Ever taken a photo and been severely disappointed with the lighting? For example, your best friend is having a great hair day and the sun just happens to be setting with the strangest yet most beautiful light you’ve ever seen right behind her head? Then the image is either blown out in the background or your bestie’s nose is nowhere to be seen? That’s where HDR comes in. Most smartphones offer HDR settings these days, but Dynamic Light is the piece de resistance when it comes to equaling out your foreground and background exposures. Though costly and occasionally heavily-edited, this app may be the only thing that saves you from missing a perfect moment.

5. Magic Shutter

As previously mentioned, a lot of photography is all about control. Magic shutter allows you to decide the length of time your shutter will be open. This allows for some awesome photos (which you would never normally get from a smartphone or most point and shoot cameras these days) but can also create problems. Any time the shutter is open for a longer period of time, you risk blur. Serious blur. The key to this app would be to use it when you’re photographing a situation in which you have control. Example? If you are photographing a scene, like the Manhattan skyline, and you have a steady place on which to rest your device, this is great. Otherwise you might be looking at some undesired movement.

4. PerfectPhoto

This is like a simple yet effective version of Photoshop on your phone or tablet. You can control exposure, levels, brightness, contrast, saturation, and more while also rotating, cropping, changing temperature, and doing spot healing. Plus, this app has a ton of effects for you to edit your image, similar to the filters found in Photoshop. Not as fancy or creative as some of the other apps, but gets the job done! And like some of the other apps listed thus far, this one is free, free, free.

3. PhotoSynth

A personal favorite. This amazing app allows you to create nearly flawless panoramas, up to 360 degrees. It is simple, fast, effective and free. I have seen this app used on California coastlines and as advertisements for a bar’s popularity and it never ceases to amaze. PhotoSynth also allows for a certain 3D je ne sei pas. It wouldn’t be fair to say it captures a true three dimensional photo, but it’s pretty dang close. Did I mention it’s free?

2. Diptic

I remember one of my college professors throwing this and the term triptych around like wildfire during my third year and I ended up mindlessly nodding away. What are they and why are they effective? It wasn’t until I saw the work of Ed Kashi (and there are other artists out there using this subtle but powerful practice) that I began to appreciate it. Whether you’re using three closely related images or two totally obscure photos together, they’re bound to emit a reaction. And this app allows you to create or force together whatever you think fits.
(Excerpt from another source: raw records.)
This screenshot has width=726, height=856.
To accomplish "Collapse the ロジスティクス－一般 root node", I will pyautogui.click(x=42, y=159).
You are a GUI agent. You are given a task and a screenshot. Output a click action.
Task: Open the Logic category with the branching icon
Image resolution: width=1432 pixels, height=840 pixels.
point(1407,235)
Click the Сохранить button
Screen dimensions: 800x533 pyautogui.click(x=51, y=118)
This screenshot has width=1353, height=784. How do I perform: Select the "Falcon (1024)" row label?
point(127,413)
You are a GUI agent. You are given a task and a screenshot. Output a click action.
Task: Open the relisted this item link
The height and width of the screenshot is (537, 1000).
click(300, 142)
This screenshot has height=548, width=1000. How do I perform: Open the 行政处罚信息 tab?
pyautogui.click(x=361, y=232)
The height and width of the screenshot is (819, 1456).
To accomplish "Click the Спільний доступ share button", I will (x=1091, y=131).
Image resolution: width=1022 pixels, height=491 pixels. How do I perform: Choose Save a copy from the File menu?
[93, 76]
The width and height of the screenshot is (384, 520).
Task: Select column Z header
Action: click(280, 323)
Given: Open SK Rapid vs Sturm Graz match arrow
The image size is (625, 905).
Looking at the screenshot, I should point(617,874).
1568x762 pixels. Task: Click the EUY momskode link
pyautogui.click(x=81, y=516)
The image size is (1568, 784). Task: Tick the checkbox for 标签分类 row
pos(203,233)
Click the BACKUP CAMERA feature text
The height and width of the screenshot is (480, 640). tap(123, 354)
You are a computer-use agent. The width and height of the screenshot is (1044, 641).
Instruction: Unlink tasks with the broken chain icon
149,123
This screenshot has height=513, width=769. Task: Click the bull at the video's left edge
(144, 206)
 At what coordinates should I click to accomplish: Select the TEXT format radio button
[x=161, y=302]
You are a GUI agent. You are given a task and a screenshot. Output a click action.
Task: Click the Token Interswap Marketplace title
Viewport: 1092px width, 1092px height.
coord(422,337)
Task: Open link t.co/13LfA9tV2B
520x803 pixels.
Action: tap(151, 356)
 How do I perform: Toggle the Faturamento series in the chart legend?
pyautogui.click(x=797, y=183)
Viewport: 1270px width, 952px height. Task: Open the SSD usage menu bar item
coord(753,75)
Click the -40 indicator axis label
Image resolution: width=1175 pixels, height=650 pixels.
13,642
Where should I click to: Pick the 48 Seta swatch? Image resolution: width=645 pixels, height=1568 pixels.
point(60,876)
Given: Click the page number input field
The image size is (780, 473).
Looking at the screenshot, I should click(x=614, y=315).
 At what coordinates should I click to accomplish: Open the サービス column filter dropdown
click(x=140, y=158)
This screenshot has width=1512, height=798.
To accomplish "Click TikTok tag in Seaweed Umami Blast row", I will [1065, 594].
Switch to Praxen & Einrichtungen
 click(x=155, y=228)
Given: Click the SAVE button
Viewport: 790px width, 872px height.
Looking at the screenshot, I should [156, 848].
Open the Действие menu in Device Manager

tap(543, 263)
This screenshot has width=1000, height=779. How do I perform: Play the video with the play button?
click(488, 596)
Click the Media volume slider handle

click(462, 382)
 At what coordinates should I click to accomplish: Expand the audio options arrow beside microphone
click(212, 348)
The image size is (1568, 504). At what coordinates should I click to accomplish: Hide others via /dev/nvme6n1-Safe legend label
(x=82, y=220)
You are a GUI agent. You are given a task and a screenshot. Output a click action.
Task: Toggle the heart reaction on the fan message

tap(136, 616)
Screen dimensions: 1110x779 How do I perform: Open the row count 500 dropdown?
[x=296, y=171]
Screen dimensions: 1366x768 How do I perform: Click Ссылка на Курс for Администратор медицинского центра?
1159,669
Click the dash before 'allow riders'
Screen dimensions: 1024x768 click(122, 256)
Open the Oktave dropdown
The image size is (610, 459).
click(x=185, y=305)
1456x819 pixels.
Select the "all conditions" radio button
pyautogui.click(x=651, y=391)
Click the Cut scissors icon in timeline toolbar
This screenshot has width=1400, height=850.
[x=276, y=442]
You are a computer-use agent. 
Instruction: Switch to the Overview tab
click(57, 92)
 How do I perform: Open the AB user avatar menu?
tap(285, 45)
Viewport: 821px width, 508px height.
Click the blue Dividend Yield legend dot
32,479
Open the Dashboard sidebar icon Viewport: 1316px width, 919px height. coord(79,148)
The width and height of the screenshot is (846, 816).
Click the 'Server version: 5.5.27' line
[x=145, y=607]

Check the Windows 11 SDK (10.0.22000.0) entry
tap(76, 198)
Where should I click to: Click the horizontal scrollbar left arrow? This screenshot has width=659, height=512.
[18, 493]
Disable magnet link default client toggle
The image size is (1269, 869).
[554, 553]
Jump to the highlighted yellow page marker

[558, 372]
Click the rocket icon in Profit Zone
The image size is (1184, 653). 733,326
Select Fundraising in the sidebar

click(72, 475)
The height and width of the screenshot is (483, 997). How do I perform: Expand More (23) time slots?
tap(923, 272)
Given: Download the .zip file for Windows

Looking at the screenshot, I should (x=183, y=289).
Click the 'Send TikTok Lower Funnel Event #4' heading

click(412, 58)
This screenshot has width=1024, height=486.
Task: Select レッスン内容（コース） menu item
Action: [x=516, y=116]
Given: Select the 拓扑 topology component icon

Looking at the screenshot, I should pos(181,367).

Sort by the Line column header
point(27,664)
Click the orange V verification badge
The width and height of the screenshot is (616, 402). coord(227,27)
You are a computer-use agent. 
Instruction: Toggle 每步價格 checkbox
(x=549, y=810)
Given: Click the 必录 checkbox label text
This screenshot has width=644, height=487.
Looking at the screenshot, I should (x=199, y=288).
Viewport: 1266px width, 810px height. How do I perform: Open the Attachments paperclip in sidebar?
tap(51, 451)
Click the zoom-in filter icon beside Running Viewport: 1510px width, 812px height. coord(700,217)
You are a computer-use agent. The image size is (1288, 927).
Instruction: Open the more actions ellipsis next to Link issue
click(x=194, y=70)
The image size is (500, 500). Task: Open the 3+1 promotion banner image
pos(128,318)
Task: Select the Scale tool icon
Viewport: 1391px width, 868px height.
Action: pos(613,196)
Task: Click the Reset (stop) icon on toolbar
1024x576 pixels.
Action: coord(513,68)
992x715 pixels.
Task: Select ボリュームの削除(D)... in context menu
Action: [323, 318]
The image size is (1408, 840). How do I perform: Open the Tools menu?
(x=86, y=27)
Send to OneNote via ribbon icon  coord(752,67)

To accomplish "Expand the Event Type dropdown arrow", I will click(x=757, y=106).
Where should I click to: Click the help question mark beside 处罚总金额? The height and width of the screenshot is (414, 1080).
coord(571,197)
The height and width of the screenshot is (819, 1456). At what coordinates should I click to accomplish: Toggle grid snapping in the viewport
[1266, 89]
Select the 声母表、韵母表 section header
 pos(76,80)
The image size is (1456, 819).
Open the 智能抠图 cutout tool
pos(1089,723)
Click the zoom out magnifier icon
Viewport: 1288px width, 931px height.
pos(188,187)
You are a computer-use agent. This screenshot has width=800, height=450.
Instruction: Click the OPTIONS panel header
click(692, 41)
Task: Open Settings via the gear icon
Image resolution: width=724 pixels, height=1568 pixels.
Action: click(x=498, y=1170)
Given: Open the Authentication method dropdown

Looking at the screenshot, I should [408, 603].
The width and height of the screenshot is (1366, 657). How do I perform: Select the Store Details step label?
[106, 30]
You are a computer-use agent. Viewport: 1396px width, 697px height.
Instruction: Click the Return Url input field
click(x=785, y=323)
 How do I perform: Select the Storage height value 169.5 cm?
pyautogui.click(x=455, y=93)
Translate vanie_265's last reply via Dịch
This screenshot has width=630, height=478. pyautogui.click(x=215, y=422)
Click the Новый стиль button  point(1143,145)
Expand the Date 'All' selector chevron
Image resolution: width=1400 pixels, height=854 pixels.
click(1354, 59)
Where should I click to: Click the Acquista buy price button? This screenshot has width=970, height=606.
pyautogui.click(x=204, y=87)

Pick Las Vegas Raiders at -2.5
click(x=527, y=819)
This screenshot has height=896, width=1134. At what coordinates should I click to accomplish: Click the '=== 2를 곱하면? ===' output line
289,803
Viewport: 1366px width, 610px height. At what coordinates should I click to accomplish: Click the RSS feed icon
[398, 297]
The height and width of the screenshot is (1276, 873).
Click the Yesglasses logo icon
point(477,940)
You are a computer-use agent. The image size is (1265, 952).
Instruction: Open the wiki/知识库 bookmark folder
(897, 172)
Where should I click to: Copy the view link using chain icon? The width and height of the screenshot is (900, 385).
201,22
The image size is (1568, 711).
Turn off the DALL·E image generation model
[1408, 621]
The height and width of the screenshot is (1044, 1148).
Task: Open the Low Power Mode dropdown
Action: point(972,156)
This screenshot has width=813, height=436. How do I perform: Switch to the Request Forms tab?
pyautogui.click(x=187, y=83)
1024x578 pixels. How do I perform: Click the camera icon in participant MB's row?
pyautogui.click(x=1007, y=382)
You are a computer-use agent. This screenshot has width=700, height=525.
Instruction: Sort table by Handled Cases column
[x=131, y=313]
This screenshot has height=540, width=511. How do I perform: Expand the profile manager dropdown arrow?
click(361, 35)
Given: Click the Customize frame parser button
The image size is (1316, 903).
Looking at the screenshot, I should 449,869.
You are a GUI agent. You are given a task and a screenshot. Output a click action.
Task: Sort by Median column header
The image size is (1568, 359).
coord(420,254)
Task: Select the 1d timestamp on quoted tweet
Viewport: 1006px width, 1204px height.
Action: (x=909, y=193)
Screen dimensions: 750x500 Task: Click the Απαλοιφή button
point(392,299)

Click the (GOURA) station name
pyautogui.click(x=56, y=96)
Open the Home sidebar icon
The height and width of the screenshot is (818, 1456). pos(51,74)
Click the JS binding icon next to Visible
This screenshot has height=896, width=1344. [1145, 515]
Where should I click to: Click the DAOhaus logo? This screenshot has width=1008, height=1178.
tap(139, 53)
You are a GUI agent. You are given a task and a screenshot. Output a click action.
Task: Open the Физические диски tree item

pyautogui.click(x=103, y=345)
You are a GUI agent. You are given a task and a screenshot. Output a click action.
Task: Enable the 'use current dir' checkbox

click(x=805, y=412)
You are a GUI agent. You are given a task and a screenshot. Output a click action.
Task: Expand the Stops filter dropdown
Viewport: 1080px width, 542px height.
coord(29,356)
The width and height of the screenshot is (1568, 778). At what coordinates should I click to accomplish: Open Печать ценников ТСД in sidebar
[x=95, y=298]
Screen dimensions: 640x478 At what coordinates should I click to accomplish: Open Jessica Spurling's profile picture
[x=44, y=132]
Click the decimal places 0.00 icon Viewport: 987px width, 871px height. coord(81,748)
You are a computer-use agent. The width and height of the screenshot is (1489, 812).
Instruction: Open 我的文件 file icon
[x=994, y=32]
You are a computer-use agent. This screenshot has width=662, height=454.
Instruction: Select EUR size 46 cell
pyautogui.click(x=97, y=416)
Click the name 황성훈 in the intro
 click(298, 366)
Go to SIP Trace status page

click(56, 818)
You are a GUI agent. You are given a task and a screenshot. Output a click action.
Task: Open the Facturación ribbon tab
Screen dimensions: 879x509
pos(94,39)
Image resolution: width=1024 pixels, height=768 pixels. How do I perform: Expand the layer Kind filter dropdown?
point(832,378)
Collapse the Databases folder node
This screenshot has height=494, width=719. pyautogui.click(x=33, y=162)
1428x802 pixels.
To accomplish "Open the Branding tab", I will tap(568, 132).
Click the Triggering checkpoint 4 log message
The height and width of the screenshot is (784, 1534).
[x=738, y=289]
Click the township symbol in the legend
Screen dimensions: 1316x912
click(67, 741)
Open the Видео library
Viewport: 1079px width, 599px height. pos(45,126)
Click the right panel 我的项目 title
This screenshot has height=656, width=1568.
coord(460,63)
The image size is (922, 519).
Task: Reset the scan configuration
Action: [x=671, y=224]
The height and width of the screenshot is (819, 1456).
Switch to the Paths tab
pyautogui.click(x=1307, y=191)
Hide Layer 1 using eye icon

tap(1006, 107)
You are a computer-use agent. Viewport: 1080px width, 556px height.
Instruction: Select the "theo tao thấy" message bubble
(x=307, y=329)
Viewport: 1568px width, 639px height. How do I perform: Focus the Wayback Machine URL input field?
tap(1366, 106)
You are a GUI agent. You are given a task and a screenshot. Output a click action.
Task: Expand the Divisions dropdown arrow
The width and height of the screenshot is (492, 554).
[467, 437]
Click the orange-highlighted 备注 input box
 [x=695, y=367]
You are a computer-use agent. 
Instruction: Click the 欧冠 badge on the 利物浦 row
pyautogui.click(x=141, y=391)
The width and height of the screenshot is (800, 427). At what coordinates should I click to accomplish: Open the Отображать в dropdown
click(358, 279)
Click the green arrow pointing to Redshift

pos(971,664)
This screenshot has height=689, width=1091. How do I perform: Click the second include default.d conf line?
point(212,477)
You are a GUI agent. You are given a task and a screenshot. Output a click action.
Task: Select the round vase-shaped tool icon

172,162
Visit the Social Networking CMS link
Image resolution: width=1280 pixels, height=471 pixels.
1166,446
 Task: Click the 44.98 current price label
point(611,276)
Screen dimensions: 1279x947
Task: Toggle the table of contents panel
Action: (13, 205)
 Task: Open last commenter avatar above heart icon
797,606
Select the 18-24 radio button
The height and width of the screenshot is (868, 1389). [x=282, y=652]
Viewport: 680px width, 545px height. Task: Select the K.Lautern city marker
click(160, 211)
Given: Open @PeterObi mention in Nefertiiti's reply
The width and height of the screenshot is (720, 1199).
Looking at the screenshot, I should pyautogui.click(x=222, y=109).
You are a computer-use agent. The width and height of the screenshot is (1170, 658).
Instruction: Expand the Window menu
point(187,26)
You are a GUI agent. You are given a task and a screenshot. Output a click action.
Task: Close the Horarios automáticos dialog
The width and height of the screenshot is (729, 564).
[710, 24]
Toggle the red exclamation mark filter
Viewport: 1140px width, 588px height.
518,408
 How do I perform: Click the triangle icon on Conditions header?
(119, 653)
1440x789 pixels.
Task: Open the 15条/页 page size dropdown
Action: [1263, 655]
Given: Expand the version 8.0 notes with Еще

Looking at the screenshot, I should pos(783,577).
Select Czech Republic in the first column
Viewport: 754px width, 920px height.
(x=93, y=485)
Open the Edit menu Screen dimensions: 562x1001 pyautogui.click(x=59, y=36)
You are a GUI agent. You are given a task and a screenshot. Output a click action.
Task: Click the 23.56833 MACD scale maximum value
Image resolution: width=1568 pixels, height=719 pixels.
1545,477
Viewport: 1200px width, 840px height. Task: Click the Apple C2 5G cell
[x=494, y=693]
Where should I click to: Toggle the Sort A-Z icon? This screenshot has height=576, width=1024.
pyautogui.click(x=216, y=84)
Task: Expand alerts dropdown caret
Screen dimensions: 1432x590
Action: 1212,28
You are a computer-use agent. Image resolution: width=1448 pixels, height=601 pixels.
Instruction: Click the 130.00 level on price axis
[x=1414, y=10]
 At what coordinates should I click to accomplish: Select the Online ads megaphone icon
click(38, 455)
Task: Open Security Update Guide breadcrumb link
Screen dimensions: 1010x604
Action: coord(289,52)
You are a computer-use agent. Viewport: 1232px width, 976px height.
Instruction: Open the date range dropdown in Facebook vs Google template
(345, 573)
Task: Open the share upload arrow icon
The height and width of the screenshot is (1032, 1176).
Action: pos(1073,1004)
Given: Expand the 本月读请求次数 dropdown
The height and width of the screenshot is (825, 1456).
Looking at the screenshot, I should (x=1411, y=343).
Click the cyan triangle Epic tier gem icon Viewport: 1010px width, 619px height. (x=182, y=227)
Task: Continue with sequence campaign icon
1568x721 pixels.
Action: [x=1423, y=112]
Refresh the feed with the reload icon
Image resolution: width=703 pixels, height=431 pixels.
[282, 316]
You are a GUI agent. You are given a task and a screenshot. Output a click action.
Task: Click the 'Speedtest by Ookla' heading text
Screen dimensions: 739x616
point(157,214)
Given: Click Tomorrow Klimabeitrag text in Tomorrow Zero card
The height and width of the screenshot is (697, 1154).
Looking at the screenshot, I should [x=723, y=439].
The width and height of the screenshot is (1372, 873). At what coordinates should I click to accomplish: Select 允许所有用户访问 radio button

The height of creativity and originality in my opinion; what fits together to me may not be quite right for you, but this app allows you to share it.

1. Instagram

Oh, Instagram! Many try to replicate or compete, but none can come close. It is one of the most downloaded apps ever and can be seen smattering the walls of Facebook the world over. This application not only replicated the ever and always popular medium format print (square as opposed to your 5×7 or 4×6) but also has effects which give proud and prominent love to the print quality of yesteryear. There’s a certain amount of nostalgia in every Instagram, even when the photo is brand new and the photographer is too young too remember the yellow and orange quality of pictures from the 70’s and 80’s. Instagram also offers a depth of field feature which allows the user to create a certain flattering and ethereal blur to each image. If you have’t tried it yet, do it, be amazed, and be as rich as you were before you had this awesome free app.

I think the greatest joy I have found in this world of new photography technology is the ode to the old. Funky colors, odd contrast and vintage looks have taken over our visual world as we know it. And if it makes people love photography more, who am I to complain?